Superparamagnetic iron oxide nanoparticle enhanced percutaneous microwave ablation: Ex-vivo characterization using magnetic resonance thermometry.

BACKGROUND: Percutaneous microwave ablation (pMWA) is a minimally invasive procedure that uses a microwave antenna placed at the tip of a needle to induce lethal tissue heating. It can treat cancer and other diseases with lower morbidity than conventional surgery, but one major limitation is the lack of control over the heating region around the ablation needle. Superparamagnetic iron oxide nanoparticles have the potential to enhance and control pMWA heating due to their ability to absorb microwave energy and their ease of local delivery.

PURPOSE: The purpose of this study is to experimentally quantify the capabilities of FDA-approved superparamagnetic iron oxide Feraheme nanoparticles (FHNPs) to enhance and control pMWA heating. This study aims to determine the effectiveness of locally injected FHNPs in increasing the maximum temperature during pMWA and to investigate the ability of FHNPs to create a controlled ablation zone around the pMWA needle.

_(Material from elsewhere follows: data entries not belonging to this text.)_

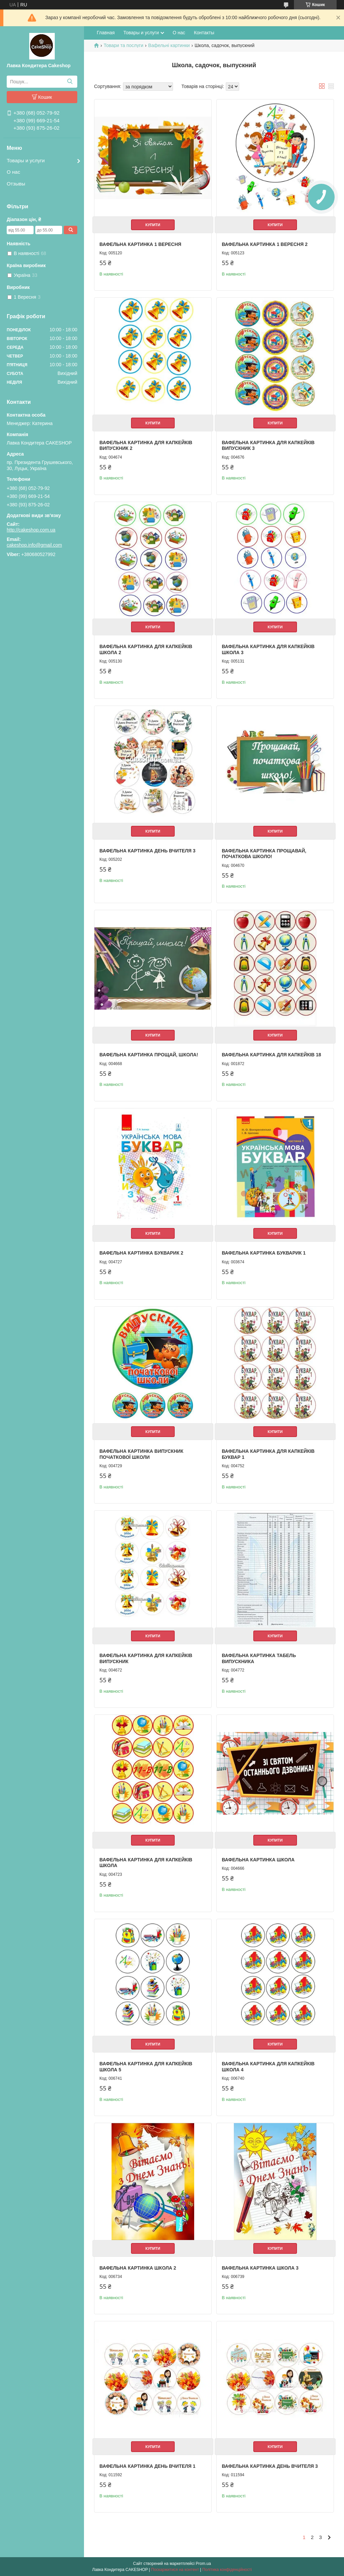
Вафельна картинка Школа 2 (137, 2268)
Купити (152, 225)
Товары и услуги (26, 160)
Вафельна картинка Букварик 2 (141, 1253)
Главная (106, 32)
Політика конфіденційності (227, 2569)
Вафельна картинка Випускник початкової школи (141, 1454)
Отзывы (16, 183)
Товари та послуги (123, 45)
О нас (13, 172)
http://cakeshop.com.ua (31, 530)
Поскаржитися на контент (175, 2569)
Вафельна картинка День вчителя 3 (147, 850)
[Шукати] (69, 82)
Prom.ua (203, 2563)
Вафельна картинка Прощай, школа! (148, 1054)
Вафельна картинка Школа (258, 1859)
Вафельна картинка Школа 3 (260, 2268)
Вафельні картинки (169, 45)
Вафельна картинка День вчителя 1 (147, 2466)
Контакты (204, 32)
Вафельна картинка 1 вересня (140, 244)
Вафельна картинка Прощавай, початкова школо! (264, 853)
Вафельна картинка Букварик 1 (264, 1253)
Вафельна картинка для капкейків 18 (271, 1054)
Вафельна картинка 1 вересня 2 (264, 244)
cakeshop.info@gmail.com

METHODS: PMWA was performed using a clinical ablation system at 915 MHz in ex-vivo porcine liver tissues. Prior to ablation, 50 uL 5 mg/mL FHNP injections were made on one side of the pMWA needle via a 23-gauge needle. Local temperatures at the FHNP injection site were directly compared to equidistant control sites without FHNP. First, temperatures were compared using directly inserted thermocouples. Next, temperatures were measured non-invasively using magnetic resonance thermometry (MRT), which enabled comprehensive four-dimensional (volumetric and temporal) assessment of heating effects relative to nanoparticle distribution, which was quantified using dual-echo ultrashort echo time (UTE) subtraction MR imaging. Maximum heating within FHNP-exposed tissues versus control tissues were compared at multiple pMWA energy delivery settings. The ability to generate a controlled asymmetric ablation zone using multiple FHNP injections was also tested. Finally, intra-procedural MRT-derived heat maps were correlated with gold standard gross pathology using Dice similarity analysis.

RESULTS: Maximum temperatures at the FHNP injection site were significantly higher than control (without FHNP) sites when measured using direct thermocouples (93.1 ± 6.0°C vs. 57.2 ± 8.1°C, p = 0.002) and using non-invasive MRT (115.6 ± 13.4°C vs. 49.0 ± 10.6°C, p = 0.02). Temperature difference between FHNP-exposed and control sites correlated with total energy deposition: 66.6 ± 17.6°C, 58.1 ± 8.5°C, and 20.8 ± 9.2°C at high (17.5 ± 2.2 kJ), medium (13.6 ± 1.8 kJ), and low (8.8 ± 1.1 kJ) energies, respectively (all pairwise p < 0.05). Each FHNP injection resulted in a nanoparticle distribution within 0.9 ± 0.2 cm radially of the injection site and a local lethal heating zone confined to within 1.1 ± 0.4 cm radially of the injection epicenter. Multiple injections enabled a controllable, asymmetric ablation zone to be generated around the ablation needle, with maximal ablation radius on the FHNP injection side of 1.6 ± 0.2 cm compared to 0.7 ± 0.2 cm on the non-FHNP side (p = 0.02). MRT intra-procedural predicted ablation zone correlated strongly with post procedure gold-standard gross pathology assessment (Dice similarity 0.9).

CONCLUSIONS: Locally injected FHNPs significantly enhanced pMWA heating in liver tissues, and were able to control the ablation zone shape around a pMWA needle. MRI and MRT allowed volumetric real-time visualization of both FHNP distribution and FHNP-enhanced pMWA heating that was useful for intra-procedural monitoring. This work strongly supports further development of a FHNP-enhanced pMWA paradigm; as all individual components of this approach are approved for patient use, there is low barrier for clinical translation.